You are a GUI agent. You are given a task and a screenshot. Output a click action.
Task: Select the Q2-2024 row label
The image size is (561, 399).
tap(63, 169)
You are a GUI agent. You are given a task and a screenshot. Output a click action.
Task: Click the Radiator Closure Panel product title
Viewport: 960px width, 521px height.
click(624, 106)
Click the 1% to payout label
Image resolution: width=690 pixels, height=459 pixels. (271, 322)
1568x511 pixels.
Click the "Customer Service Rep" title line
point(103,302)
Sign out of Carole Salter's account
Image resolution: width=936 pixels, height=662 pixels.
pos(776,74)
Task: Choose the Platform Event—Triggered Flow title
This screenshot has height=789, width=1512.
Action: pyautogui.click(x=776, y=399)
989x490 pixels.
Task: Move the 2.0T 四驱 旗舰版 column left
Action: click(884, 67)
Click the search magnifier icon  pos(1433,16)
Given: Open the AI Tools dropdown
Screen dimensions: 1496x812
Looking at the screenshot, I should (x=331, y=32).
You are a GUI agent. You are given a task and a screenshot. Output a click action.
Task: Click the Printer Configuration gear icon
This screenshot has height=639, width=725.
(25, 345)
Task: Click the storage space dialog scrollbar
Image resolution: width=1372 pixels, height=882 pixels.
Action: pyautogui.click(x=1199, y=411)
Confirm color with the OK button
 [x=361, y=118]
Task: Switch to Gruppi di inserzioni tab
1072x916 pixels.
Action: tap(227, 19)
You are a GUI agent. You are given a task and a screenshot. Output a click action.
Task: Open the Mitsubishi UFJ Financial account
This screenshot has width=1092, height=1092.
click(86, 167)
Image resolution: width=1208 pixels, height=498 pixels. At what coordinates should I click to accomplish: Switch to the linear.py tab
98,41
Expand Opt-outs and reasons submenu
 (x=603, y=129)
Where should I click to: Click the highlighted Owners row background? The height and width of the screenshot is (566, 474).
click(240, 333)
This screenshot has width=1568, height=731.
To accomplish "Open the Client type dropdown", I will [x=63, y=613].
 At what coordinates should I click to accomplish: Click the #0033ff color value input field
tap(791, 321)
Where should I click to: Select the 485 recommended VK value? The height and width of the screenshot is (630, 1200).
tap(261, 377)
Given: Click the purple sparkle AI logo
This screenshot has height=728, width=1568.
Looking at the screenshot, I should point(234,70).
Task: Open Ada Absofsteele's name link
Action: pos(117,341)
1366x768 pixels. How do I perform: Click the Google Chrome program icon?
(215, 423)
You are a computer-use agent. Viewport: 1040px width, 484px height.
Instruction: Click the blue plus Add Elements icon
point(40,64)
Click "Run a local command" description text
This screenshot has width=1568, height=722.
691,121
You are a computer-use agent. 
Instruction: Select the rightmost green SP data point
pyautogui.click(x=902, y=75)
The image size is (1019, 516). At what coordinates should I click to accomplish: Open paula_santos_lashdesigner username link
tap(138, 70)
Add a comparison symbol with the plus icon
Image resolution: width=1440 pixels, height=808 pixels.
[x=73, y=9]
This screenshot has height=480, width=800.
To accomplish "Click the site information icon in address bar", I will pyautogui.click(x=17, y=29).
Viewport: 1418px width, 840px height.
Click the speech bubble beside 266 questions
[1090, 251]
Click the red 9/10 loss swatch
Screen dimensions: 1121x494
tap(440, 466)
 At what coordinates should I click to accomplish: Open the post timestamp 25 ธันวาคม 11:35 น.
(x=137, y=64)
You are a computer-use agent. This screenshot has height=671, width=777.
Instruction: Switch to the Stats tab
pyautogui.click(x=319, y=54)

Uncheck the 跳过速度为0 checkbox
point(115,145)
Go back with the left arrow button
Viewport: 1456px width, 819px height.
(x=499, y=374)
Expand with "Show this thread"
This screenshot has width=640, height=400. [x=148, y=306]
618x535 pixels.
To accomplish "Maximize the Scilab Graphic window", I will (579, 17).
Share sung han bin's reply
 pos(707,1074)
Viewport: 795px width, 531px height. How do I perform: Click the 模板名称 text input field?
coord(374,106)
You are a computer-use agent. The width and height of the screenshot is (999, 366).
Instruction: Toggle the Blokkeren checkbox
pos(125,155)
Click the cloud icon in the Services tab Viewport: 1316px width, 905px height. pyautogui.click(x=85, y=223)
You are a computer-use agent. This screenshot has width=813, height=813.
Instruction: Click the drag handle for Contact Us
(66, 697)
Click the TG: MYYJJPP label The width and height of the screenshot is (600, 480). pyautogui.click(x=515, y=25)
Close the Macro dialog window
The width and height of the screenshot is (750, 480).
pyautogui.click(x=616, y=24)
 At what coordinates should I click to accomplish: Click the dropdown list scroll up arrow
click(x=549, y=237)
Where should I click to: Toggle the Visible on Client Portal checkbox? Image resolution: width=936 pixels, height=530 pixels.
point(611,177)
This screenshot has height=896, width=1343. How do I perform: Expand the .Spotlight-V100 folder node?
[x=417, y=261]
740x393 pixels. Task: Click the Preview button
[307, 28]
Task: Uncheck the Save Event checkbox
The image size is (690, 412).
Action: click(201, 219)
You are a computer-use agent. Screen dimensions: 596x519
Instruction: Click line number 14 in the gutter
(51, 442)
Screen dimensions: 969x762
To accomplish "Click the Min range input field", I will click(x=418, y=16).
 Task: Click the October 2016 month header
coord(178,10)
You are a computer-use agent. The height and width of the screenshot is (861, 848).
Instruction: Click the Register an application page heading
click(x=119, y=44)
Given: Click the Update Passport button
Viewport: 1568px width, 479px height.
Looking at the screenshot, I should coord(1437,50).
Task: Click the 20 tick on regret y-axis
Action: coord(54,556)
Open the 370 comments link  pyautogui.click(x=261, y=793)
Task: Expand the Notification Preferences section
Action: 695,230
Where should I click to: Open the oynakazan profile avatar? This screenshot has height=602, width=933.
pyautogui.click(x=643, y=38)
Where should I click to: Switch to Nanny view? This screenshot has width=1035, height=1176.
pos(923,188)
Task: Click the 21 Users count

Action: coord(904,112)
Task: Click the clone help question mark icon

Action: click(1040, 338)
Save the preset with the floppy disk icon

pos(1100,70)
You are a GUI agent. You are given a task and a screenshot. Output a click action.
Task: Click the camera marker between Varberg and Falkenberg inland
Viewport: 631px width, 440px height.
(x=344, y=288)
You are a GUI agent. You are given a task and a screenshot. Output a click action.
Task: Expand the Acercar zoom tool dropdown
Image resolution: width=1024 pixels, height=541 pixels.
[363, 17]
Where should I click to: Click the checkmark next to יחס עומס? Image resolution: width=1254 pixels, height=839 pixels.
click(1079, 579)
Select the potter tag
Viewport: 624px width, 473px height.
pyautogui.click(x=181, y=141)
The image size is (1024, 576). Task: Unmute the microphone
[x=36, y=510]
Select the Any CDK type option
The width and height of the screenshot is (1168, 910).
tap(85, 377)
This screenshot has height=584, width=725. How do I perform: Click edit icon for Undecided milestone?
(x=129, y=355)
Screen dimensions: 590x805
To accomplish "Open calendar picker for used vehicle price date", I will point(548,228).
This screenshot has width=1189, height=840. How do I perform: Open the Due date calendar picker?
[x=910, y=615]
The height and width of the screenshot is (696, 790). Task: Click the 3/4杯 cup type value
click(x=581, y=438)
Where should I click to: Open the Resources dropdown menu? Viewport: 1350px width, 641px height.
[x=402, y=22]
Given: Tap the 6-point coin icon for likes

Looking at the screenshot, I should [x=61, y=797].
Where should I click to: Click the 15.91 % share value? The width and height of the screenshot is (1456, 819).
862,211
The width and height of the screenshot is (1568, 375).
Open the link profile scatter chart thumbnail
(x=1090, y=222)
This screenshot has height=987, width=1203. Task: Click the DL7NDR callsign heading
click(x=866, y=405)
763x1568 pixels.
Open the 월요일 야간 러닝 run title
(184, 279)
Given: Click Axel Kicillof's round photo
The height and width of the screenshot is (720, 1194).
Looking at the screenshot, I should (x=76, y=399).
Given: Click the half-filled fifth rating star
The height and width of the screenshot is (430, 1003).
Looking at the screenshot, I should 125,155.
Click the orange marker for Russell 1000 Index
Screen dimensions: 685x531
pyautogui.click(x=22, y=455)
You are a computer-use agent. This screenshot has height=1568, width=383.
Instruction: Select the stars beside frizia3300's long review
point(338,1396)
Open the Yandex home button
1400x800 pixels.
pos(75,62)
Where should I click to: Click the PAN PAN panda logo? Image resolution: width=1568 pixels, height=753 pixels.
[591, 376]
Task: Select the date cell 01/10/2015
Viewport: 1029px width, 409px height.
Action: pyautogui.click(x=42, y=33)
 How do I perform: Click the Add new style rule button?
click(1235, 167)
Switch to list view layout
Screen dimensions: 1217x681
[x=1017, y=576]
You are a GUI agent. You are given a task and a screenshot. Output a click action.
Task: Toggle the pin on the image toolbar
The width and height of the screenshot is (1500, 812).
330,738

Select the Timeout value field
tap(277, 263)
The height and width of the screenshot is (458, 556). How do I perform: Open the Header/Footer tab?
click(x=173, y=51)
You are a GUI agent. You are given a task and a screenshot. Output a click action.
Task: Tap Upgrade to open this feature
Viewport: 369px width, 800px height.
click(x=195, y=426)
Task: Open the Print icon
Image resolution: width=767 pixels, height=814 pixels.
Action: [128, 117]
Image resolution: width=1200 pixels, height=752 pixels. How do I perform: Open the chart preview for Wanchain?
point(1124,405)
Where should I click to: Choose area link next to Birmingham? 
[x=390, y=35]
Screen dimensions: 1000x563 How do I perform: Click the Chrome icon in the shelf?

------------------------------------------------------------------------

Directions:
Take from the material above the lines running from the one with "Image resolution: width=1440" through the one with "Click the red 9/10 loss swatch", and repeat them exactly, with nothing else.

Finished exercise:
Image resolution: width=1440 pixels, height=808 pixels.
[x=73, y=9]
This screenshot has height=480, width=800.
To accomplish "Click the site information icon in address bar", I will pyautogui.click(x=17, y=29).
Viewport: 1418px width, 840px height.
Click the speech bubble beside 266 questions
[1090, 251]
Click the red 9/10 loss swatch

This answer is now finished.